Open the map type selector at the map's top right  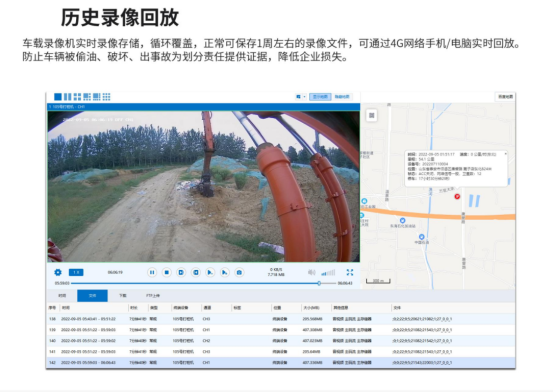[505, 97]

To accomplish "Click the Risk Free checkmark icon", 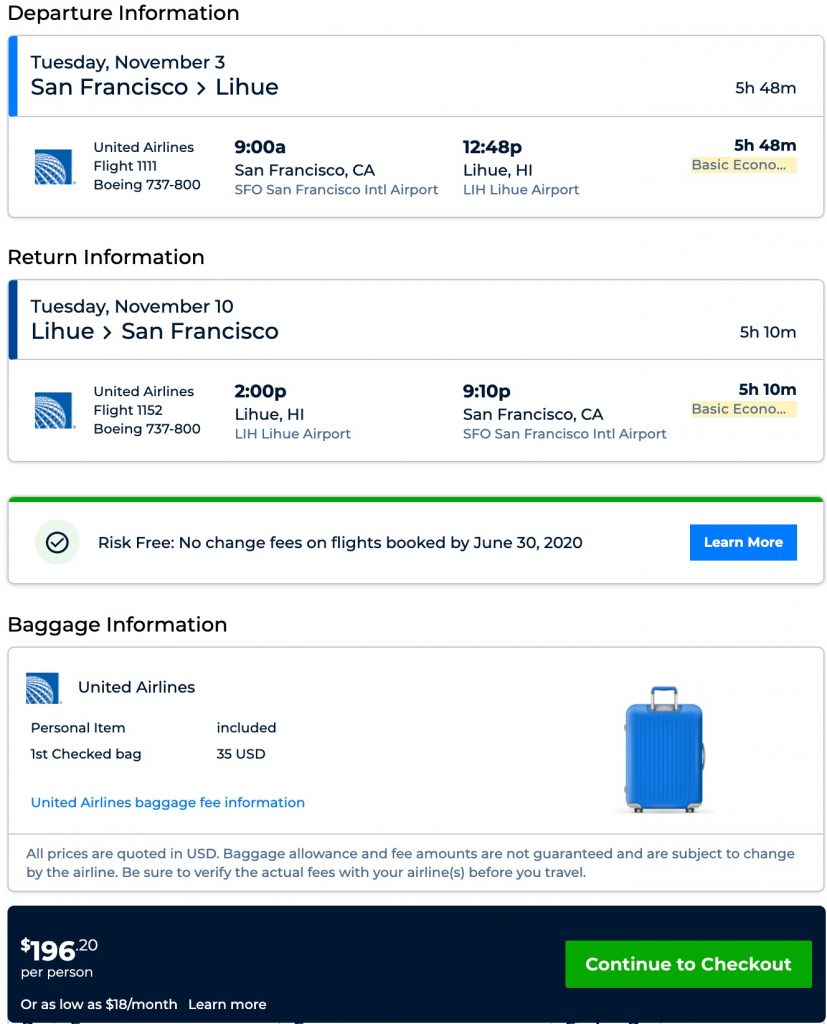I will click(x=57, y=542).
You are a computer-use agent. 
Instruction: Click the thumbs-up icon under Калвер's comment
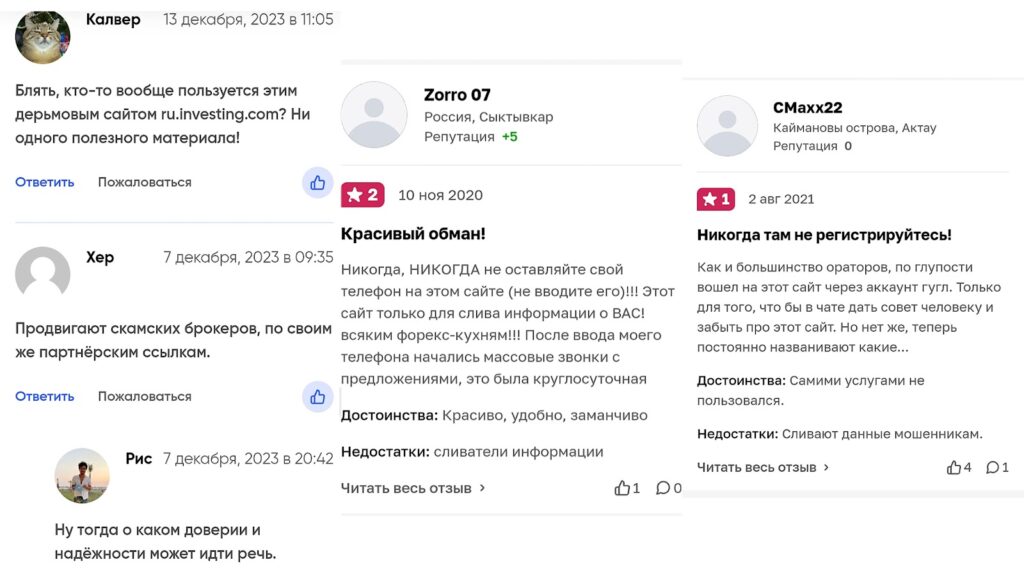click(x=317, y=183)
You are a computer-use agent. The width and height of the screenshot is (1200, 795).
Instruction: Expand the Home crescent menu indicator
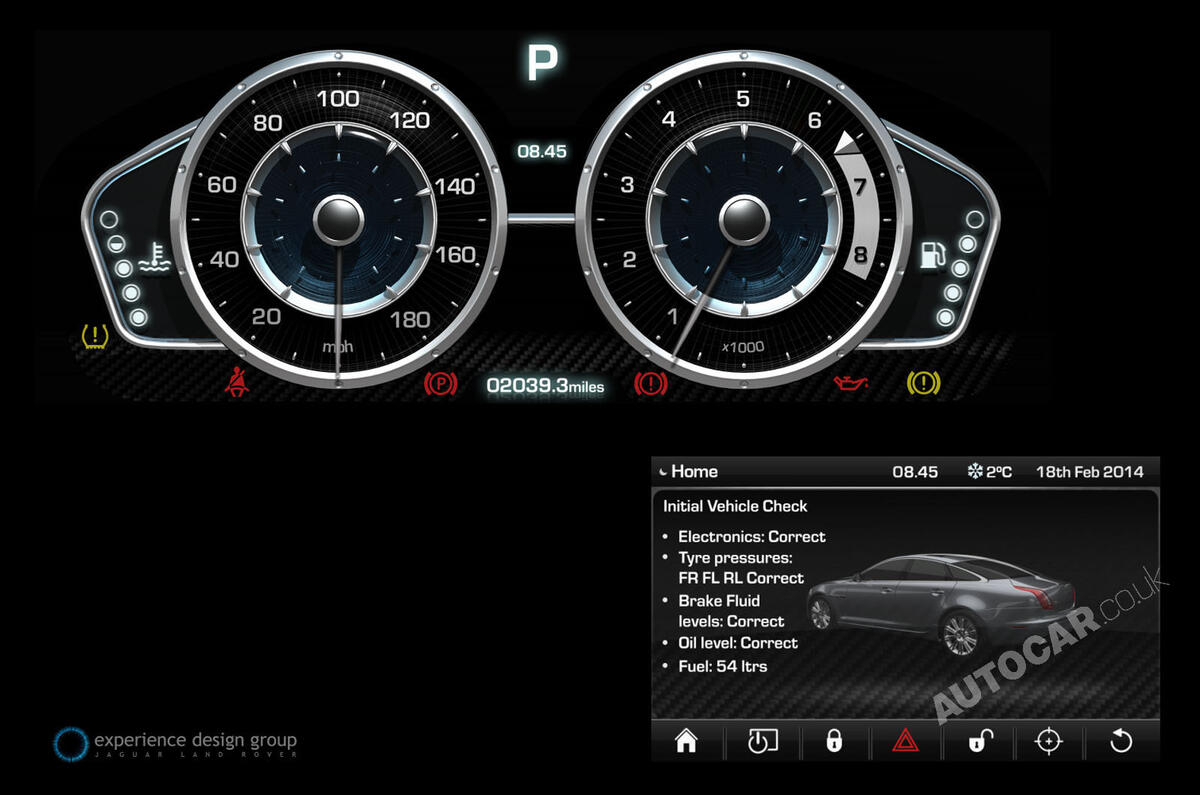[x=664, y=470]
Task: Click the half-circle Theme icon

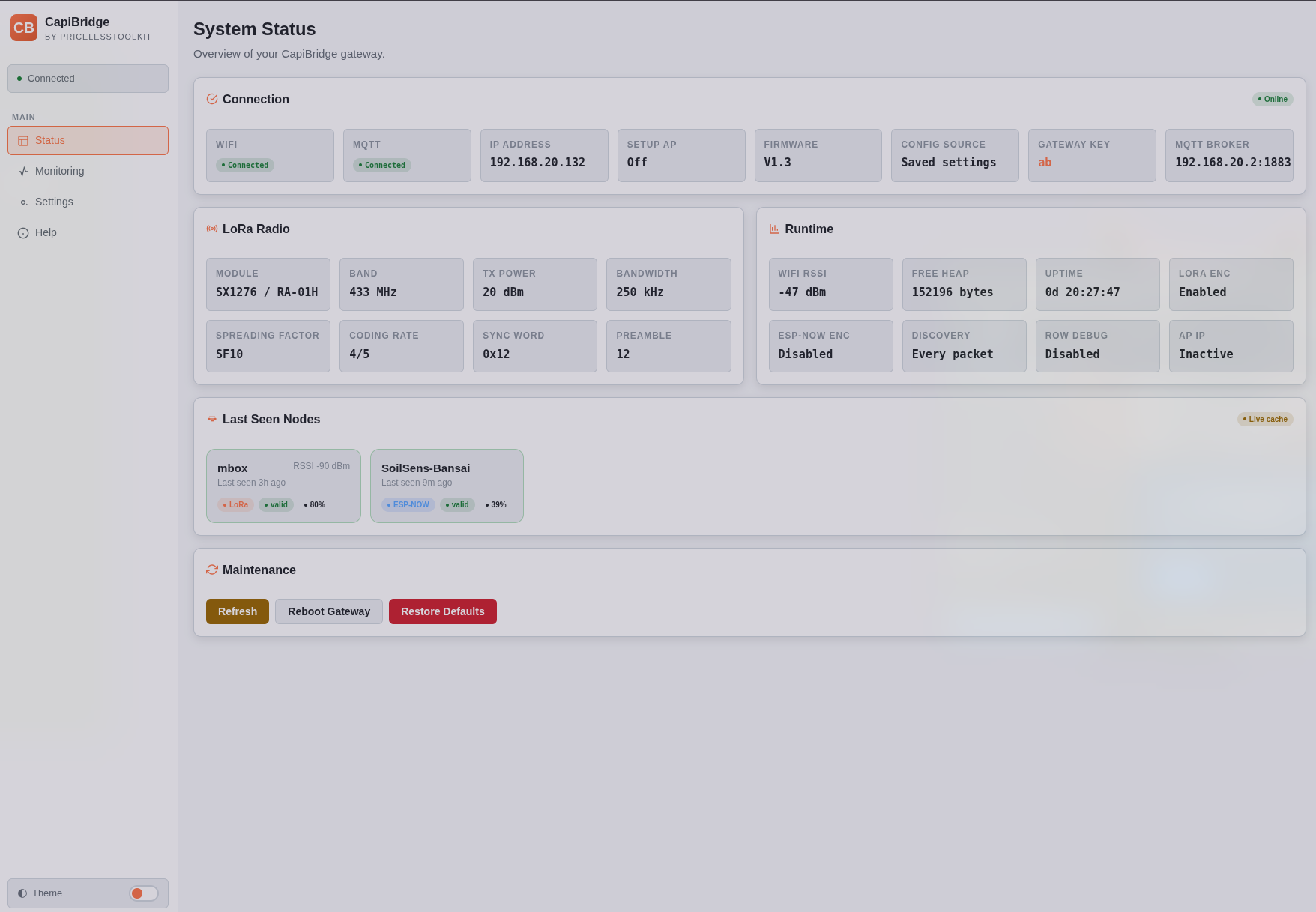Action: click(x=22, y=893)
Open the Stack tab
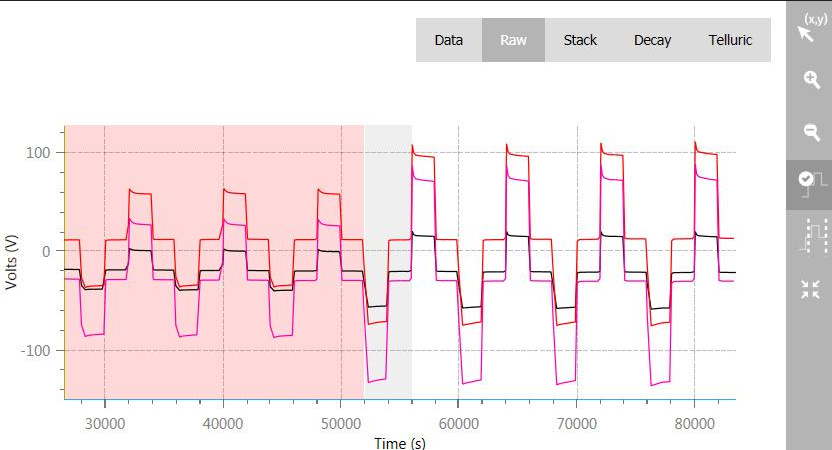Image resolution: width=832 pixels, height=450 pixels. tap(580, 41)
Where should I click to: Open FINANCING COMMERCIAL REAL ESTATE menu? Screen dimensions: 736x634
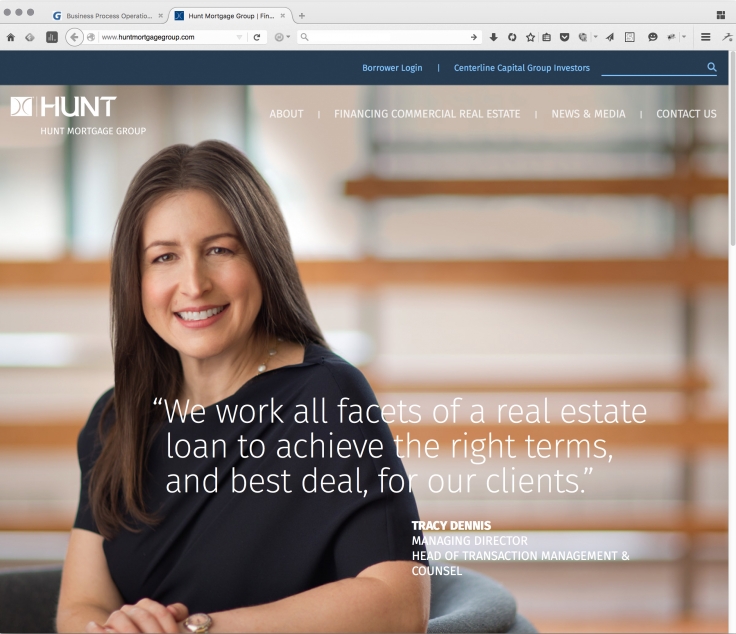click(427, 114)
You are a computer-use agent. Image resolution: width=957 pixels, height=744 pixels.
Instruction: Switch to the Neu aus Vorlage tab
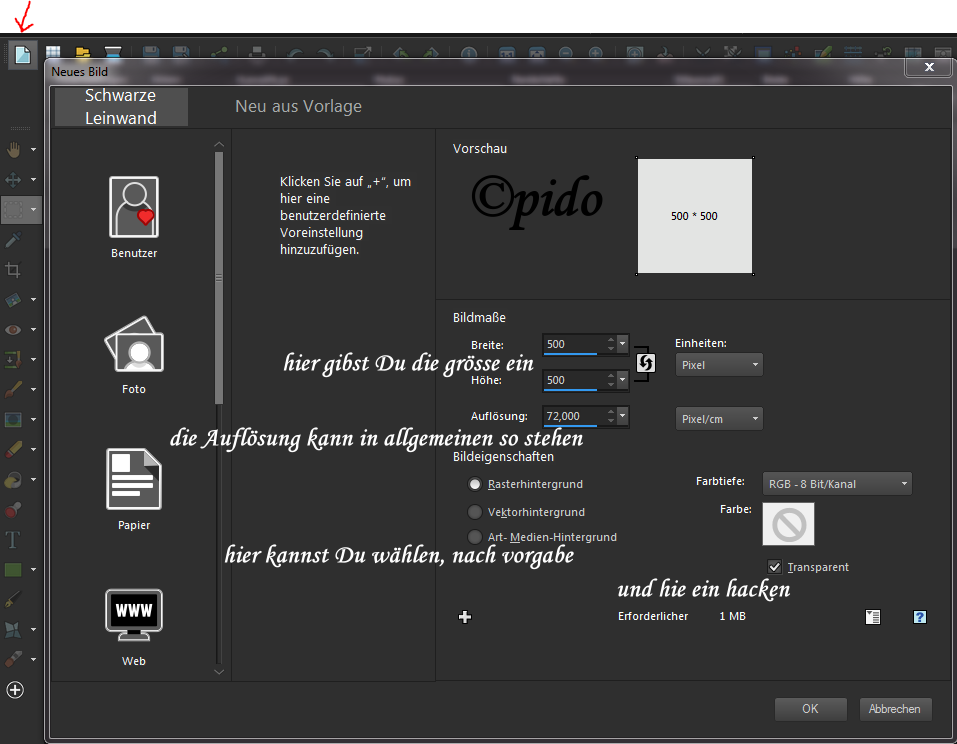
::::
# [WORK REQUEST]
In the data above, which lines include "agent"? Return those lines.

# [TASK RESPONSE]
You are a computer-use agent. 
You are a computer-use agent. The width and height of the screenshot is (1200, 795).
You are a computer-use agent. Image resolution: width=957 pixels, height=744 pixels.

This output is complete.